Does it also have to do with the fact that there is such a stigma attached to feeding in public in the US? Here it is normal to see women breastfeeding in restaurants or parks... there is no big spectacle involved, and it is done discreetly, but I bet if there were less of a social taboo about it in the States, you wouldn't have to have a campaign.
Speaking of birthing: the wife of one of my colleagues is a midwife, and worked for several years in Yemen and Egypt. The stories she has to tell are frightening indeed.

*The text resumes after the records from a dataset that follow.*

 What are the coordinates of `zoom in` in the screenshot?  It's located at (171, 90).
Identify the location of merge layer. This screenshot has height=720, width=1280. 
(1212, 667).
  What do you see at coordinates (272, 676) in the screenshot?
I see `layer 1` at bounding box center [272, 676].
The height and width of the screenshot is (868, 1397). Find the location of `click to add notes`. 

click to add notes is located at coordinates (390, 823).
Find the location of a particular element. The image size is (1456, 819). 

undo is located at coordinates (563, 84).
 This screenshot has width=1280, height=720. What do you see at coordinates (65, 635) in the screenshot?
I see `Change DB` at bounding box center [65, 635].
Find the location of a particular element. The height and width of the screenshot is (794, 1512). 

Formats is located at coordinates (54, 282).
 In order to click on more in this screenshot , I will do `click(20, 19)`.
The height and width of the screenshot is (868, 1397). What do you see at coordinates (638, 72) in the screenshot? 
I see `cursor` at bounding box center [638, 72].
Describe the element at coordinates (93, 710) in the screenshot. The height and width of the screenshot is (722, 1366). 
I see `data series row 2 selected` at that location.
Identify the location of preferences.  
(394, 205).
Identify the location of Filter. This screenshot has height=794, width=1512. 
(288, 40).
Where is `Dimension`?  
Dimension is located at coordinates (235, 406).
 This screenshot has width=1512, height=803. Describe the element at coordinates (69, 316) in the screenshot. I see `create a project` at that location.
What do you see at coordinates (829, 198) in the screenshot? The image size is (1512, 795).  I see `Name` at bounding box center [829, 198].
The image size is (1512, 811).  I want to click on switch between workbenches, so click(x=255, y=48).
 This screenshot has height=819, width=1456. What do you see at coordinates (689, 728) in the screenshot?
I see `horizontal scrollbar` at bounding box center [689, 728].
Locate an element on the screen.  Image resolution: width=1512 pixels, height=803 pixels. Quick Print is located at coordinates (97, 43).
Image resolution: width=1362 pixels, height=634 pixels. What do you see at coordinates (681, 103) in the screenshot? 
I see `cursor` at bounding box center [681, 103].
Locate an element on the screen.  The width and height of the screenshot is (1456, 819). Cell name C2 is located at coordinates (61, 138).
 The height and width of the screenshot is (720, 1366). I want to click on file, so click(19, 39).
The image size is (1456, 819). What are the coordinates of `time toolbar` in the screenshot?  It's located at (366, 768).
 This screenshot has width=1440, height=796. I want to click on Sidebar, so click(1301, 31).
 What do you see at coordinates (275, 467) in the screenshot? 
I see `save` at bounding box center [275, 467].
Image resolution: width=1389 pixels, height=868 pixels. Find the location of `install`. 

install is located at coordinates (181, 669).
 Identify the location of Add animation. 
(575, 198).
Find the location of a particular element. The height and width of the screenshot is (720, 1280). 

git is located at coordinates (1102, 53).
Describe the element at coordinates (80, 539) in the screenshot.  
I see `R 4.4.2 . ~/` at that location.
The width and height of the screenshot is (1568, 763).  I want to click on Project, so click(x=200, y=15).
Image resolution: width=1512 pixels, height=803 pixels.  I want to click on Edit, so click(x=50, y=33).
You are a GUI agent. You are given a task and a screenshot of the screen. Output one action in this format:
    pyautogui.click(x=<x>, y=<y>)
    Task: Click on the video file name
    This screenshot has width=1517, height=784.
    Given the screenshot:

In many of these communities, male doctors are not allowed to see, touch, or even speak directly to a female patient. There has to be an intermediary who relays the questions to the patient. And of course women are not allowed to study medicine.

Home's Jewels said...

LOL - this was a fun post to read. I guess you would probably put me in the granola category even though I had only had hospital births at the time we were posting together.

I've enjoyed your blog. How many years has it been? I think 10 years since HvH board.